Case Law Details
Hari Mittar Yadav Vs ITO (ITAT Mumbai)
Introduction: In a recent ruling by the Income Tax Appellate Tribunal (ITAT) Mumbai in the case of Hari Mittar Yadav vs. ITO, the issue of long-term capital gains (LTCG) and the application of Section 50C came under scrutiny. The central question was whether the addition based on unregistered deeds entered on judicial stamp papers should be upheld or not. This article provides a detailed analysis of the case and its implications.
Detailed Analysis:
1. Background of the Case: The appellant, Hari Mittar Yadav, challenged the order passed by the Commissioner of Income Tax (Appeals) (CIT(A)) under Section 250 of the Income Tax Act, 1961. The case pertained to the Assessment Year 2012-13. The appellant’s primary objection was related to the addition made under Section 50C of the Act. Notably, the appellant’s representation was absent during the proceedings, prompting the ITAT to adjudicate the case based on available records.

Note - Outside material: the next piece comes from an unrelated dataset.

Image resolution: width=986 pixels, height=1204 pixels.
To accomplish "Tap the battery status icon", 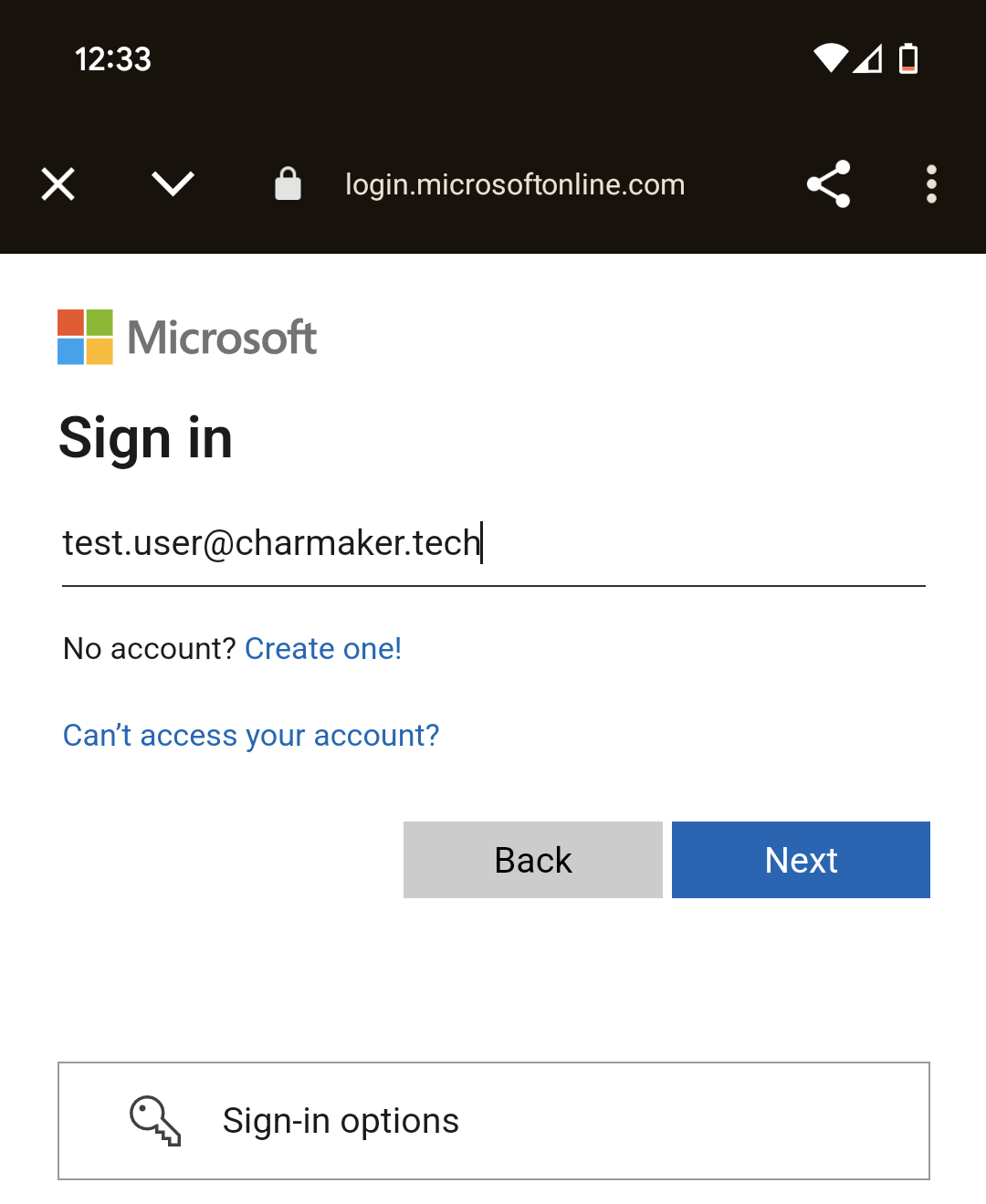I will (x=908, y=58).
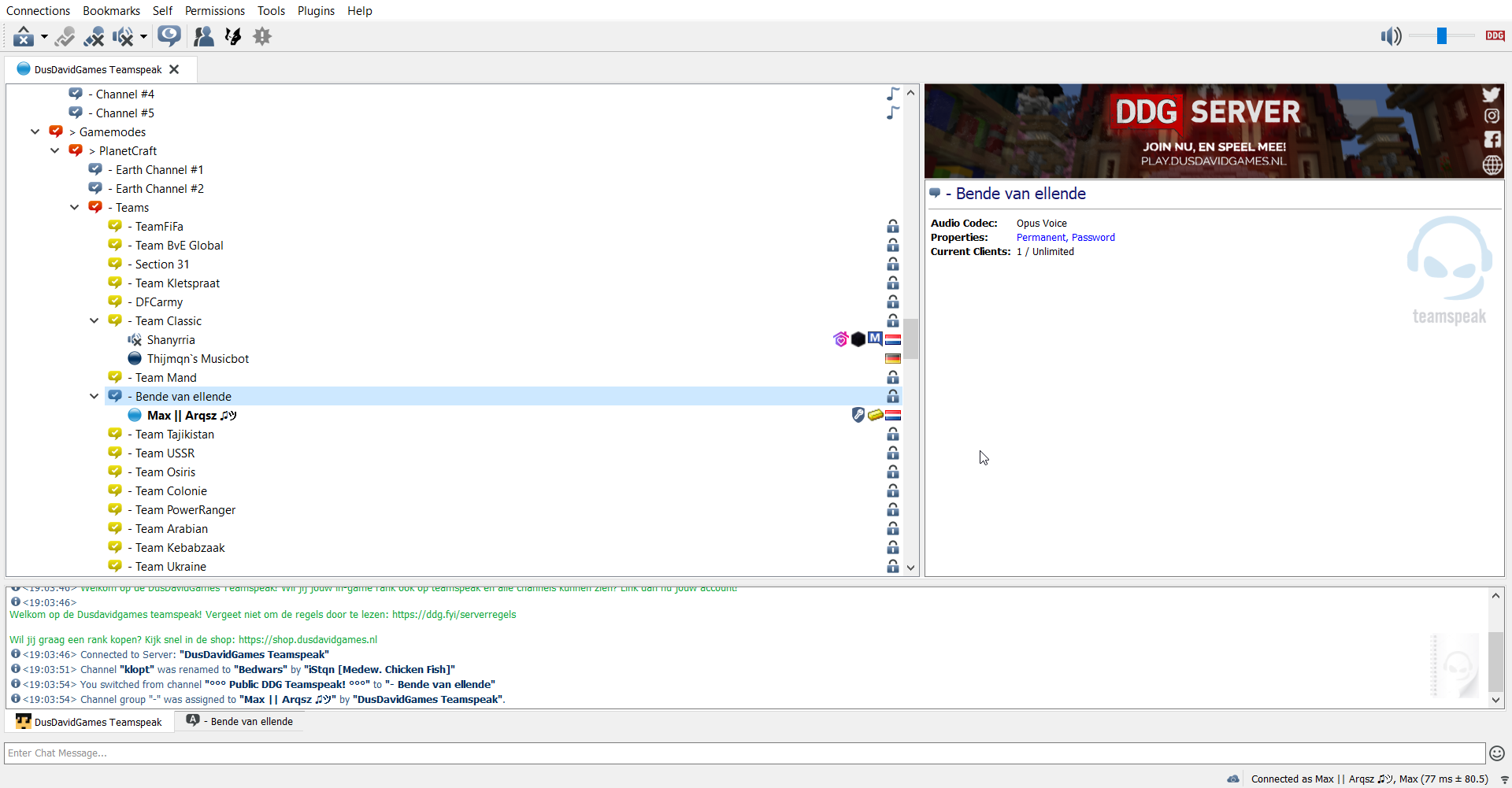Open the emoji smiley picker beside chat input
This screenshot has width=1512, height=788.
(1497, 753)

2. Addition Under Section 50C: The crux of the matter was the valuation of immovable property by the stamp duty authority. The property was sold for Rs. 12 lakhs, as evidenced by a registered deed of transfer dated 18.01.2012. However, for the purpose of stamp duty computation, the stamp duty authority valued the property at Rs. 1,00,89,500. This valuation was accepted by the sale parties, who also paid the relevant stamp duty based on this valuation. The ITAT had made inquiries into the variance between the stamp duty value and the sale consideration. The appellant claimed that the property had been transferred in 2006, but the sale deed was executed in 2012 due to a misunderstanding between the buyers and the sellers. The appellant provided documents, including partnership deeds, retirement and reconstitution of partnership, and an indemnity bond cum affidavit cum undertaking, to support this claim.